Neglectedness: This is the very first time we apply for funds to address this specific project. However, in the past, OpenCitations has applied for funding to enable us to extend our technical infrastructure more generally. In particular, we applied successfully to calls for proposals by the Wellcome Trust, the Wikimedia Foundation, and the Sloan Foundation. In addition, we have participated in projects funded by the European Union (OpenAIRE Nexus, RISIS2, GraspOS), and we were selected for community support in the SCOSS second funding cycle, which enables us to receive donations and membership fees from various organisations that we use for salaries and day-to-day maintenance of the OpenCitations computational infrastructure.

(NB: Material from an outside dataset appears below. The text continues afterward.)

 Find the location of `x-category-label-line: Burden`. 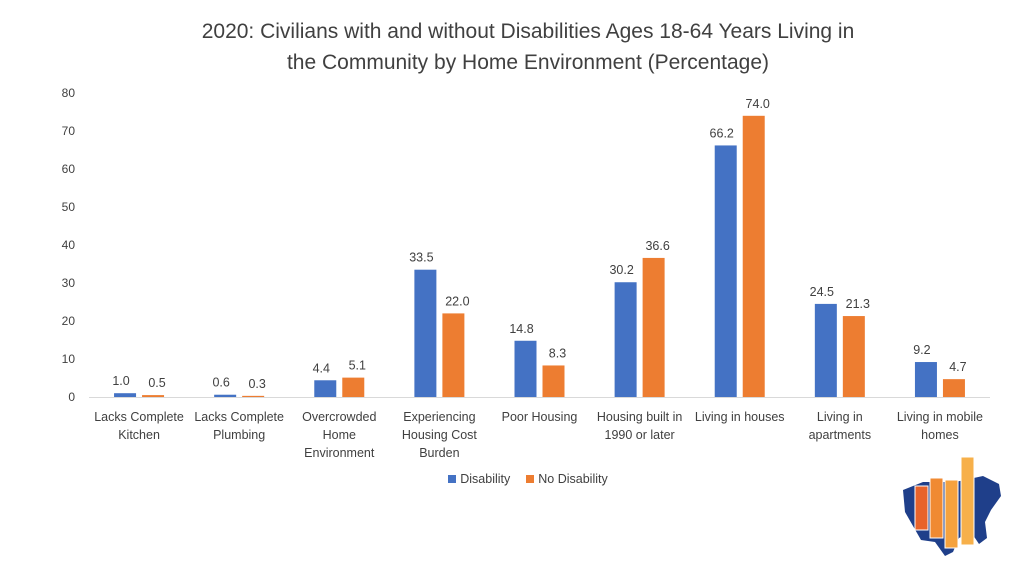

Success: We will measure the success of the work by using the following dimensions: (a) views and downloads of the new taxonomy alignment; (b) number of different classification schemes aligned; (c) number of subject areas data (i.e. <bibliographic resource> <has subject area> <X>) added to OpenCitations; (d) number of publications (report, scientific paper, datasets, software, other research outcomes, etc.) published on this work.
Total Budget: 24,382.67 USD
Budget File: pdf
Affiliations: Research Centre for Open Scholarly Metadata, Department of Classical Philology and Italian Studies, University of Bologna - that is the legal entity in charge of managing OpenCitations
LMIE Carveout: No, it does not fit in this category.
Team Skills: The OpenCitations team gathers a group of young and highly motivated researchers appointed at the Research Centre for Open Scholarly Metadata (University of Bologna), under the guidance of OpenCitations’ Directors prof. Silvio Peroni and prof. David Shotton. Through weekly meetings, the team coordinates with the Directors in maintaining the OpenCitations data services, developing new functionalities, undertaking administrative and secretarial tasks, and for the maintenance and development of the technical infrastructure. The various educational backgrounds of the team members - ranging from the Humanities to Computer Science - together with a common interest in the Digital Humanities and in Open Science, make OpenCitations a research infrastructure in which the relationship and the mutual enrichment between its workers count as much as the sharing of expertise with its community partners. The OpenCitations community involves numerous partnerships, including R&D projects, funding consortia and community networks. It is an active member of the SCOSS Family network and the POSI-posse group. The support received from OI Fund will be used to appoint a new developer to work on the enrichment of OpenCitations Meta with subject areas. This person will be fully involved in OpenCitations activities and its community network, by participating in the regular team meetings, to report the developments of the work, receive collective feedback and share knowledge.